Society management

The center connects economy and society to study a changing world

As a founding director 20 years ago, Victor Nee never imagined that the Center for the Study of Economy and Society (CSES) was interested in the technological economy of New York. The city hardly had any to speak of – on par with Philadelphia, and a bit playful when it came to financial services, real estate, or tourism.

Today, New York boasts the country’s second-largest technological economy after Silicon Valley, and the development of regional knowledge-based economies is one of the main areas of research at the centre’s Economic Sociology Laboratory, supported by graduate researchers and scholars. undergraduate assistants.

The work is one of many transdisciplinary projects the center focuses on, bringing together disciplines ranging from sociology and economics to computer science to better understand economic markets and economic action.

“This research integrates economic sociology with big data, linking it to more traditional social science research methods,” said Nee, Professor Frank and Rosa Rhodes in the Department of Sociology at the College of Arts and Sciences. “So this is an exciting project, and we are making good progress on it.”

Nee took over the leadership of CSES this year, which he said highlighted Cornell’s strength in economic sociology, one of the top-ranked subfields at the university. The Center’s Economic Sociology Laboratory Mixed-Method Fellowship extends a sociological approach to the study of economic life, Nee said.

“In all the endeavors where you have interdisciplinary research, you have more possibilities for productive intellectual commerce, which moves the field forward,” he said. “We are continuing our tradition of graduate and undergraduate education in this hybrid field of economic sociology. “

Nee hopes to expand the reach and impact of the Center through virtual access to its series of seminars and symposia, a change spurred by the pandemic and further inspired by the late sociologist Robert Merton’s idea of ​​a ‘university without walls. “.

Knowledge economies under study, including Los Angeles, have benefited from the shift in the focus of the technological economy from hardware to software and applications, making it easier for non-engineers to develop disruptive ideas. and leading tech startups, said Nee.

In New York City, for example, only 10% of the tech workforce has an engineering background, he said. The Centre’s research also looked at gender in technical management at the executive level, finding an increasing number of women, but more often responsible for marketing and communications functions than technology.

In another research project, a task force examines the sources of extreme and billionaire wealth. The key questions, Nee said, are what explains why so much extreme wealth is now being created in the global economy, and why is it increasing rapidly, even during the pandemic?

“Throughout human history, great wealth has belonged to rulers – the Pharaohs of Egypt, the Emperors of China, the Mongol Empire, the King of England – because they could make their own wealth, ”Nee said. “What is unusual about this period is that most of the great wealth is achieved by independent entrepreneurs, not by inheritance, and they are increasing so rapidly, both in number and in the size of their own. richness.”

Think of names like Musk, Bezos, Zuckerberg or Jobs, Nee said, but many more – the Economic Sociology Lab’s 4,432 billionaire dataset shows significant numbers based in emerging economies like than China and India, China second behind the United States in number of billionaires.

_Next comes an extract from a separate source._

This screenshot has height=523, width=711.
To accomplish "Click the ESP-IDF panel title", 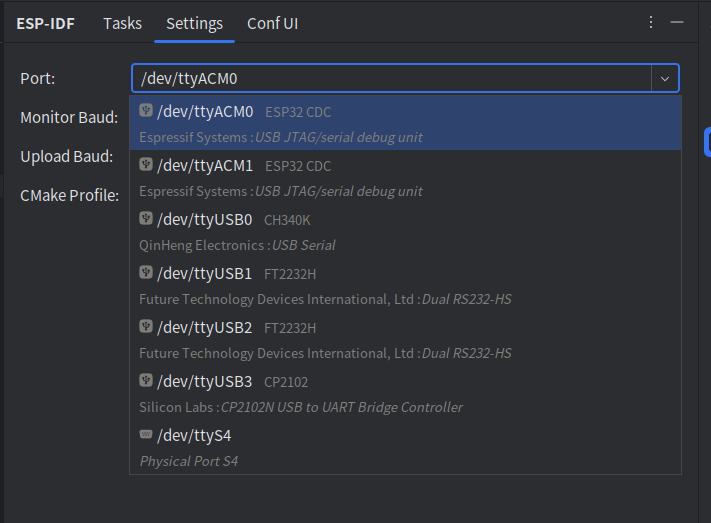I will [45, 23].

The two countries couldn’t be more politically different, Nee said, but are similar in terms of creating great wealth, with small percentages of those fortunes gained through political connections.

Nee, the author with Sonja Opper, professor at Bocconi University in Italy, of “Capitalism from Below: Markets and Institutional Change in China”, has spent more than a decade studying the emergence of modern legal-rational capitalism in China, another CSES Project. The Chinese Communist Party could expropriate wealth through taxes or nationalization, Nee said, but instead encouraged private enterprise and allowed great wealth to flourish.

“It’s a puzzle, and I don’t think any one discipline has an answer to that question,” said Nee. “It’s a different world we live in.